I hold in my heart, a strange reverence for fortunes in those, folded, chinese cookie things. Not in a spiritual sense, well not beyond the sensical thought that God speaks every day, turning ordinary, even insignificant experiences into spiritual opportunities. This has occured several times for me, through the cracking of fortune cookies, so I hold a little special place for them in the part of my mind that gathers applicable bits of information, regarding character and all that.

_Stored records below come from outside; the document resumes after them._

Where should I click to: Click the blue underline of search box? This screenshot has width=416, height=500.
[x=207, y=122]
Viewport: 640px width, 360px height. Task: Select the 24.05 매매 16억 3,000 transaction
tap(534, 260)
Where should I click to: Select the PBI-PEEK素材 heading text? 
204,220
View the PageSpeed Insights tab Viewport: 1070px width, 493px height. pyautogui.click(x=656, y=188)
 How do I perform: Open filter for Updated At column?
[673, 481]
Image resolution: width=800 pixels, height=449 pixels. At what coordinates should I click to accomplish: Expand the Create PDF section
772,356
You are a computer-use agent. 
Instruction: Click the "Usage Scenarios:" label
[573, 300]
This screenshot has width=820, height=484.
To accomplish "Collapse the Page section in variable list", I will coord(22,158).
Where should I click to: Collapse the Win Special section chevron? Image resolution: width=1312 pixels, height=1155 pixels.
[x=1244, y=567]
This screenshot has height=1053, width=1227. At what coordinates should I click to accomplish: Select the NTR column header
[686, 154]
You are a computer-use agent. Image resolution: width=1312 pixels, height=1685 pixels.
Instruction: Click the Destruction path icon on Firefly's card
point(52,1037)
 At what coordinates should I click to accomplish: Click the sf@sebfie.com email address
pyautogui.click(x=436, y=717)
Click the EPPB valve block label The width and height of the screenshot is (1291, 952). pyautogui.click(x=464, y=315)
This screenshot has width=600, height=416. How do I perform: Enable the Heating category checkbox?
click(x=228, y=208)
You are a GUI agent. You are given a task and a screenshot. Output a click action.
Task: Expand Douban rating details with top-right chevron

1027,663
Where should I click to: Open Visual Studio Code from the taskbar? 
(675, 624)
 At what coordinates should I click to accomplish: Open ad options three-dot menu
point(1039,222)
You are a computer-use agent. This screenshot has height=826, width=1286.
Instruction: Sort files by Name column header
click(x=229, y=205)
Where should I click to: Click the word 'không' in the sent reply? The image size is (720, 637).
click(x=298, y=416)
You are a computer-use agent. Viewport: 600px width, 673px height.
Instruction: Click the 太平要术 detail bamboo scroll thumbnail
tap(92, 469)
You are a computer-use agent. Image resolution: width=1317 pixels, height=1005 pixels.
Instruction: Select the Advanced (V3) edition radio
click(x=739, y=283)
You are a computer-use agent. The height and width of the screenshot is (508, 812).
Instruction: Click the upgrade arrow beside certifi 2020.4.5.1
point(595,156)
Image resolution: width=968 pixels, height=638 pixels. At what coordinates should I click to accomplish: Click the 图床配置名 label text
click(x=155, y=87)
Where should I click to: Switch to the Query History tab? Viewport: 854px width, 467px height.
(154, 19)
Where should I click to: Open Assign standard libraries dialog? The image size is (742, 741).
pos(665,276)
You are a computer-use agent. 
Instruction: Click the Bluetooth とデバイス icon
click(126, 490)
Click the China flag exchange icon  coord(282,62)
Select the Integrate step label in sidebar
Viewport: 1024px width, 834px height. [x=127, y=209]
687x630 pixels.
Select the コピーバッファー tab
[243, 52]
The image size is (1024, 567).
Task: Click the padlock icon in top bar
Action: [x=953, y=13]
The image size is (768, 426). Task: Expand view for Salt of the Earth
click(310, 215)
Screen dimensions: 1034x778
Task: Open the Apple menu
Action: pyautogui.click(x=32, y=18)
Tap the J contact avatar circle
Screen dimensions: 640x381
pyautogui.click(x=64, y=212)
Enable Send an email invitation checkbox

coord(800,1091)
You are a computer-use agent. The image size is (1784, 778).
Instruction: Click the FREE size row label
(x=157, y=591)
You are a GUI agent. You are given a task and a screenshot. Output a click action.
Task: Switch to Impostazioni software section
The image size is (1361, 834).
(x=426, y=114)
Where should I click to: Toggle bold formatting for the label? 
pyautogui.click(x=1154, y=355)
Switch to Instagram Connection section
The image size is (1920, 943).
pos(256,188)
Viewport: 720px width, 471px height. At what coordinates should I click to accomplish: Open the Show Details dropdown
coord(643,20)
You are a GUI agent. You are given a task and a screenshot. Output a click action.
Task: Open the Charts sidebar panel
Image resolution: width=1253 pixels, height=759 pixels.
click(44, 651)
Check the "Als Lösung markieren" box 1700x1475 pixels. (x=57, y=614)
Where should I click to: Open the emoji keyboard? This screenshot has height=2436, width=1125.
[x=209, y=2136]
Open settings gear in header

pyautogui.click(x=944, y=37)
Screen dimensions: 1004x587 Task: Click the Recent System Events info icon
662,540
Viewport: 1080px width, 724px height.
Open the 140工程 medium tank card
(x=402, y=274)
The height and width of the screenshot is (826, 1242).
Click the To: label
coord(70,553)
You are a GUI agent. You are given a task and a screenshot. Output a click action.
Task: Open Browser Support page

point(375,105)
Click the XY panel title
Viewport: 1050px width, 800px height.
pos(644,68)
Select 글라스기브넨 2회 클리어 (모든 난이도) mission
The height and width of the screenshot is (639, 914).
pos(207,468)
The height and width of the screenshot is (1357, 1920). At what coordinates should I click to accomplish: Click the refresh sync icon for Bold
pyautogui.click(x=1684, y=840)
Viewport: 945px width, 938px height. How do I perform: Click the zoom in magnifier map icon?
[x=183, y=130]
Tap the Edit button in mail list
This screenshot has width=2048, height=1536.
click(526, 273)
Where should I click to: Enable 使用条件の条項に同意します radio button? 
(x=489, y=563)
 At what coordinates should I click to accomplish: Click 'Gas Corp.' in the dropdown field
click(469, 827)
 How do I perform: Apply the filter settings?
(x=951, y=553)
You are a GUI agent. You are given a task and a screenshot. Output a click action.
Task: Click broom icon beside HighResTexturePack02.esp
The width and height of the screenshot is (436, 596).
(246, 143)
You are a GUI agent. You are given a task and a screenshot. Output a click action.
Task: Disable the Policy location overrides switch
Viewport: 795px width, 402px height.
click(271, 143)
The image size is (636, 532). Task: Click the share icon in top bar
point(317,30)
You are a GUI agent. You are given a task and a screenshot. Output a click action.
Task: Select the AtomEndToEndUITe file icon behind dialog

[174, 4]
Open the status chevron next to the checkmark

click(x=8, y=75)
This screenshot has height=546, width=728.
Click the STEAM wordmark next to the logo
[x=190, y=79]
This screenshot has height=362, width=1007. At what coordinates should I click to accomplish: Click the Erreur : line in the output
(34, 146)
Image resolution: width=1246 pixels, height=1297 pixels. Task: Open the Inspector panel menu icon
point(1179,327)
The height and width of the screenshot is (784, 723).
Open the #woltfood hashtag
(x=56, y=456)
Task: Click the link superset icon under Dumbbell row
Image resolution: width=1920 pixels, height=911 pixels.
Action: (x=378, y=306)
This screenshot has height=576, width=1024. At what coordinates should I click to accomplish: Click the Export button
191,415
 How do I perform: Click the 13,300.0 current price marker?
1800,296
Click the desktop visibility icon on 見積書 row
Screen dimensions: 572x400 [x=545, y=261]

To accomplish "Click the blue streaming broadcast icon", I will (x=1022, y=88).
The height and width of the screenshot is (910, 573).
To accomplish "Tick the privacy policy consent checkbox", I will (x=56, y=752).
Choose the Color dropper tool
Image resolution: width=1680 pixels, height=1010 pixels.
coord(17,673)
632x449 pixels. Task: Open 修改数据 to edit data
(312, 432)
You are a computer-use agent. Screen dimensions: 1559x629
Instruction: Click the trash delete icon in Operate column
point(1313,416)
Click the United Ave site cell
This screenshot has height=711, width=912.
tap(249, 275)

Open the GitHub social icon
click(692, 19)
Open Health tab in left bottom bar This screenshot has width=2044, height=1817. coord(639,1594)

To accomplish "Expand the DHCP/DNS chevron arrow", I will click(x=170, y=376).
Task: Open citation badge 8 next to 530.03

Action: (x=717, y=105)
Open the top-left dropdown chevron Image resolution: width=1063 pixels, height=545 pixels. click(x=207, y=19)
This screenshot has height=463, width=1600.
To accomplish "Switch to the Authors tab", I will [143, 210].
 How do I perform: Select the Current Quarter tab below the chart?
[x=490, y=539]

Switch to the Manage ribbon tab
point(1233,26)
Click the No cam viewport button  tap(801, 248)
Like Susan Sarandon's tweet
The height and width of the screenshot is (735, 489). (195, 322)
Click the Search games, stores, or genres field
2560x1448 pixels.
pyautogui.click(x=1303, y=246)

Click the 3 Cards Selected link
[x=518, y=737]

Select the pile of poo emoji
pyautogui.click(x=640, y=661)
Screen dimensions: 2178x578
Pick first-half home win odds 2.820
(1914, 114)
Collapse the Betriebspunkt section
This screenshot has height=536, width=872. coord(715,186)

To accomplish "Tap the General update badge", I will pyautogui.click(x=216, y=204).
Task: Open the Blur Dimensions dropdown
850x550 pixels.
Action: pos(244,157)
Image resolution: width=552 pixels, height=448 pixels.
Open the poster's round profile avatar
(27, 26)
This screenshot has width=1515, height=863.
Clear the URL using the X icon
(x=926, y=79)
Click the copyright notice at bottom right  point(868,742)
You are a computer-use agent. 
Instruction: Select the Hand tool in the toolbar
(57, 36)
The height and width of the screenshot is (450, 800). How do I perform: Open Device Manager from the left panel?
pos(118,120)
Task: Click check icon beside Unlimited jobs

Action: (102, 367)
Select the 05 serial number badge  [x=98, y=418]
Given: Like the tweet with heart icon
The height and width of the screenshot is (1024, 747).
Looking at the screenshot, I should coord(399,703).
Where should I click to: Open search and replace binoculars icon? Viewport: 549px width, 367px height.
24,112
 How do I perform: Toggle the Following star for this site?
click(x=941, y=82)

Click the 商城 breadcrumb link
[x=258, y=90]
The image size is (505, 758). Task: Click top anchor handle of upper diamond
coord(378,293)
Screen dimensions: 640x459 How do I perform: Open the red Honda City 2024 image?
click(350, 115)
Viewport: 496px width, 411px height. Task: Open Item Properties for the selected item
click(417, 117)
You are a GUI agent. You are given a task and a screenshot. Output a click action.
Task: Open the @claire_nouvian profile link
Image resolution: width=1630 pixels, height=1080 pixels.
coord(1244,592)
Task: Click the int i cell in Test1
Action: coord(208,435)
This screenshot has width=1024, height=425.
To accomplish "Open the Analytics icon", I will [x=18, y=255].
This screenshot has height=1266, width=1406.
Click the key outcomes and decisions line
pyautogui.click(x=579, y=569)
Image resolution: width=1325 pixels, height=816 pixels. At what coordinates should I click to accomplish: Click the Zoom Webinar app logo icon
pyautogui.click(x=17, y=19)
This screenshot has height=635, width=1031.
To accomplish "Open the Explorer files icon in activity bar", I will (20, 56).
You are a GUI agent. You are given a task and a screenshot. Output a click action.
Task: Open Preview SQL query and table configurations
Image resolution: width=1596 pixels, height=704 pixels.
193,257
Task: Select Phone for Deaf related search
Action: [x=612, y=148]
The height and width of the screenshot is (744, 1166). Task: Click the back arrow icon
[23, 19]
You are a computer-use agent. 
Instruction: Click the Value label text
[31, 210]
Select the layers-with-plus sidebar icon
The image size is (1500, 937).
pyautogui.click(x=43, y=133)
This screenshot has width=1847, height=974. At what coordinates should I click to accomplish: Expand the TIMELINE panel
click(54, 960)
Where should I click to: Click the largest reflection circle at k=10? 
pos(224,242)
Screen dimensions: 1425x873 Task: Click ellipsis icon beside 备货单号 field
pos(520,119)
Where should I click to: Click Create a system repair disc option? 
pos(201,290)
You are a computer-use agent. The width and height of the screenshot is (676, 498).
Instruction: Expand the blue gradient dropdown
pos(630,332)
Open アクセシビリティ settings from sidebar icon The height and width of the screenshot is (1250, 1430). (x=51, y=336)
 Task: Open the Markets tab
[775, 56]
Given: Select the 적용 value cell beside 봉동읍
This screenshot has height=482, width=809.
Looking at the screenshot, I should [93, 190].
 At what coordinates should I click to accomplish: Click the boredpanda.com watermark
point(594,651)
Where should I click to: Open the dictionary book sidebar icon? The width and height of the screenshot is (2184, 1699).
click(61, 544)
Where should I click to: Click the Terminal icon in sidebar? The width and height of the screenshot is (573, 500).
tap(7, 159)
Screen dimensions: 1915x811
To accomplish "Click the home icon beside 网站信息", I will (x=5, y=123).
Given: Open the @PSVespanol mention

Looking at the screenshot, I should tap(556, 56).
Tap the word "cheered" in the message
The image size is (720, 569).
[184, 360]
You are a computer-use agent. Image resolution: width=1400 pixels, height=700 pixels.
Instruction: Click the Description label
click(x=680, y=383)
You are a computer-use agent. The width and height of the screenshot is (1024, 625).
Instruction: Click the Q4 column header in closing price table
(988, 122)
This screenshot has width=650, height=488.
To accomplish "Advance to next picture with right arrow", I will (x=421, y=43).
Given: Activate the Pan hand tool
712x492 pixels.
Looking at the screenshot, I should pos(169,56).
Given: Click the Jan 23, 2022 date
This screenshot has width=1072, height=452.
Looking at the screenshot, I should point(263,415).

This morning, and yesterday morning for that matter...I woke up with a heaviness, that not only made jumping off the edge of my loft bed extremely difficult, but put me in a weird unsociable funk to boot. So focus on the word 'unsociable' for a minute; I also was feeling sorry for myself, lonely, like I have no friends, which is a load of you know what...but a real feeling none the less, mostly, I think I interpreted this as proof that I am missing a lot of my friends, more than me just not having any. Because, like I said, that's not true. I also know that I get like this after traveling for awhile and then having to return home. I love my family, I just have a little wild thing in me that likes to roam around...a thing that I've been assuringly told is okay to have...especially upon entering a new stage of independence, called adulthood...er whatever. So I'm unsociable, and feeling lonely, and like a jerk for wanting to roam a world outside of home. Wouldn't be so bad if I weren't a girl whose being thrives on the essence of emotion...my thoughts are thrown off kilter by it, and I read that sometimes people with my personality type can be affected physically, in their health by emotion...or lack of affirmation. Pretty crazy stuff.
I'm thinking about all this today, after I got a burst of energy to go out and run important errands...my head started to ache, and so I bought a soda. Thinking the sugar would help (it did), and ate Drew's left over fortune cookie from last weekend, when I took him to the Pho 16 restaraunt. The little slip of paper stayed in my hand for the rest of my driving time, as I considered the red letters...
"Stop searching forever. Happiness is just next to you."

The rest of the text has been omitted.